[comp.lang.misc] The powerlessness of Lisp detractors

john@mingus.mitre.org (John D. Burger) (03/21/91)

brnstnd@kramden.acf.nyu.edu (Dan Bernstein) writes:

    [in response to my description of some complex and fast Lisp programs]

  Wow. So you have a naturally complex but short-running program. I
  admit such programs exist. They are not the mainstream, at least not
  in systems programming and numerical programming.

What does "short-running" mean?  These interfaces run over non-trivial
lengths of time, i.e. hours/days.  What does the up-time of a program
have to do with its speed?

  Be serious. Pointers (a.k.a. addresses) have been in every machine
  language at least since 1960.

So have conditional jumps.  What's the point?  If you want to program
in machine language, do it.

  You can do things with memory in C that you CANNOT even express in
  Lisp. 

Yeah, like trash it.

I don't want to have to know about the underlying architecture, and
you seem to want to program at that level, which explains why you like
Machine Independent Machine Language (aka C).  If that is the kernel
of this comparison, then neither of us is going to sway the other.
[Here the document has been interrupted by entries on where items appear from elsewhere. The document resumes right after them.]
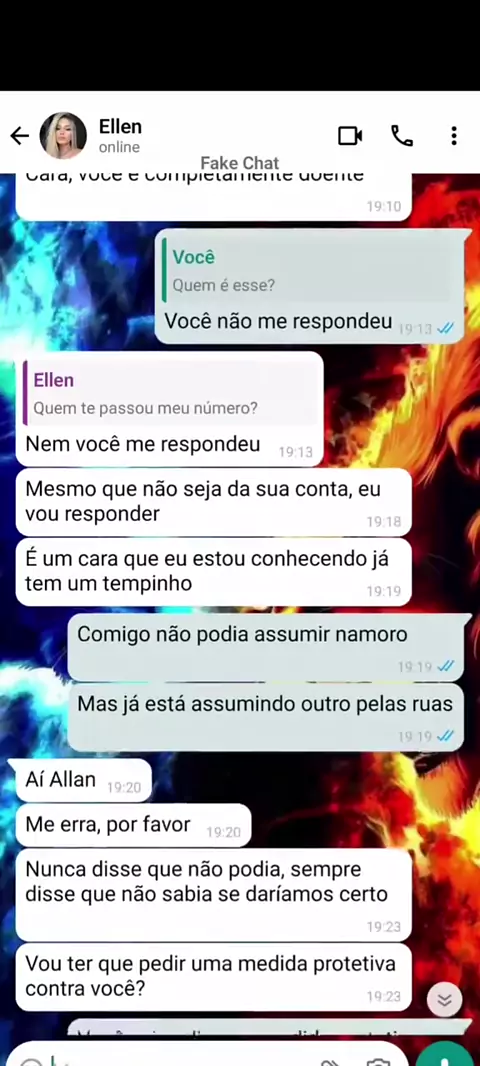Select "Mas já está assumindo outro" message

[266, 717]
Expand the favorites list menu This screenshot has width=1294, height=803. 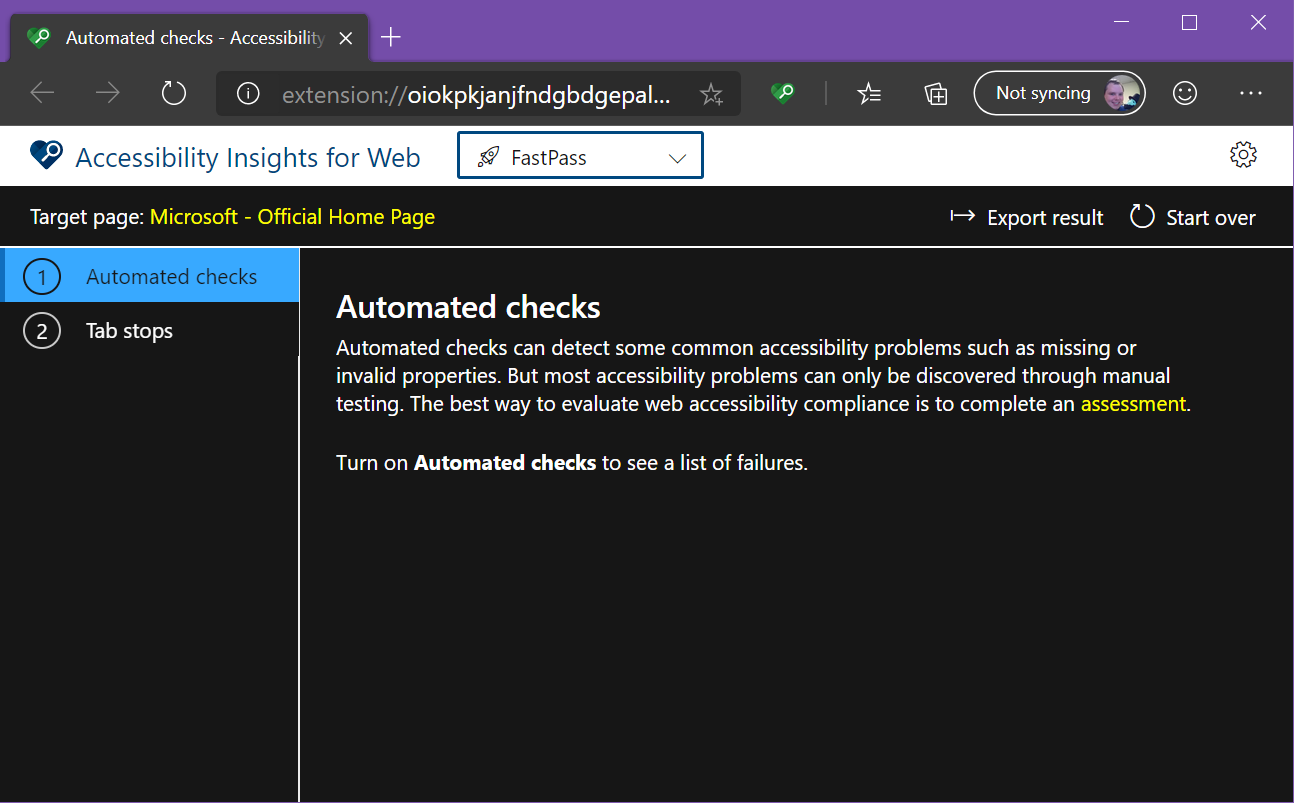point(869,93)
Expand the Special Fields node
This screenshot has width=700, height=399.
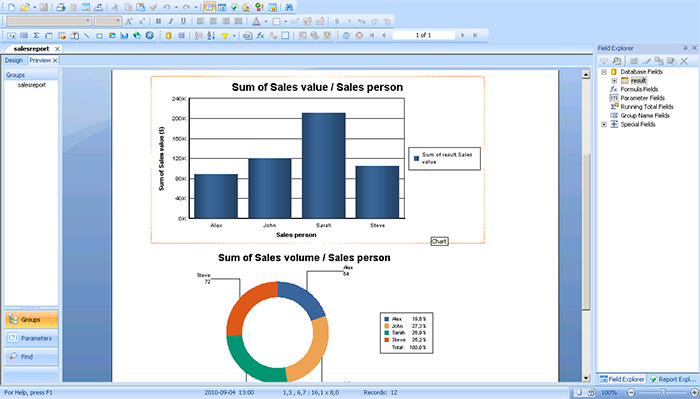(604, 125)
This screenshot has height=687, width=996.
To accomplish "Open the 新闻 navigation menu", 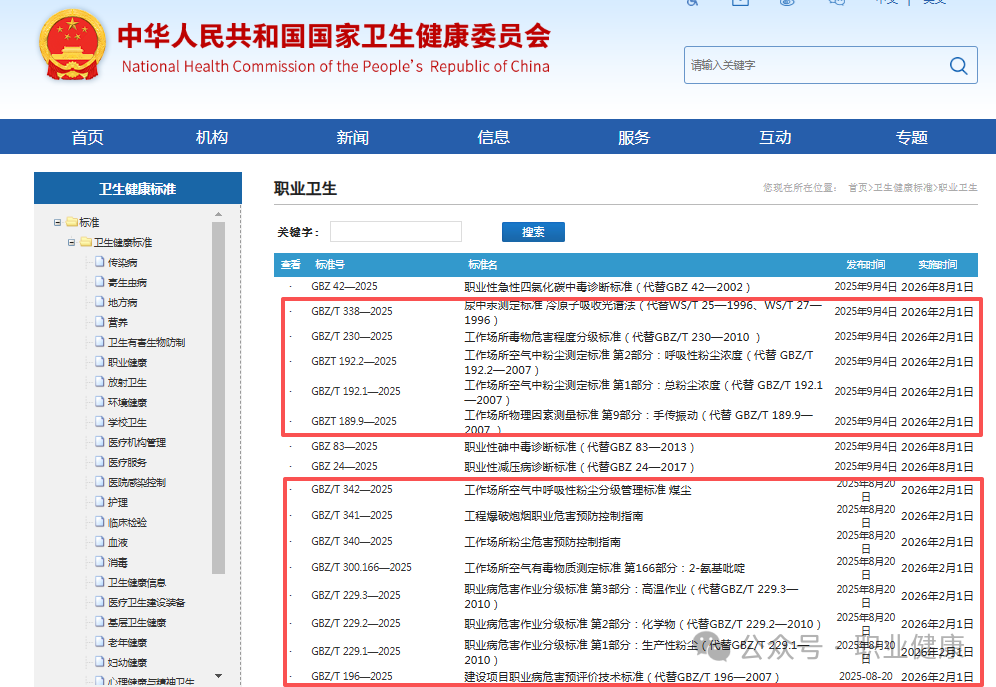I will 352,138.
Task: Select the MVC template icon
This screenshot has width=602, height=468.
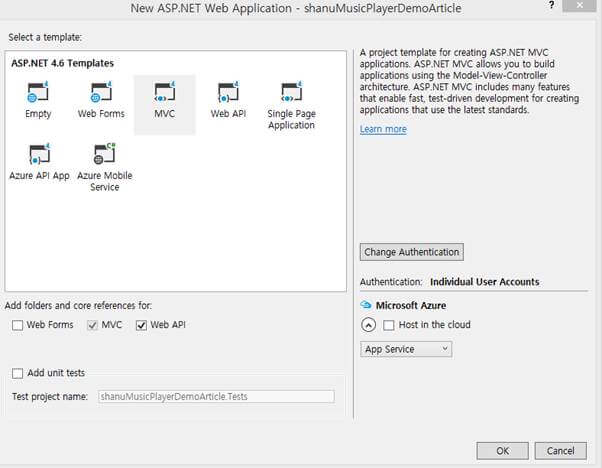Action: click(164, 93)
But pointers don't have anything to do with the discussion of static
and dynamic typing.  I said:

  As someone who has worked in a C shop in another life, building
  business applications, I can say that there's no comparison between
  the two [C and Lisp] with respect to development time or
  maintainability of code. 

Dan replied:

  And I can say that the continued refusal of dynamic-typing advocates
  to actually *make* such a comparison objectively is one mark of a
  true religion.

I stated such an objective comparison.  This may not be true in Dan's
case, but my impression is that many fundamentalists, err, I mean
detractors of dynamic-typing haven't done any real programming in such
languages.  I've worked on both sides of the issue, and that's what my
opinion is based on.
--
John Burger                                               john@mitre.org

"You ever think about .signature files? I mean, do we really need them?"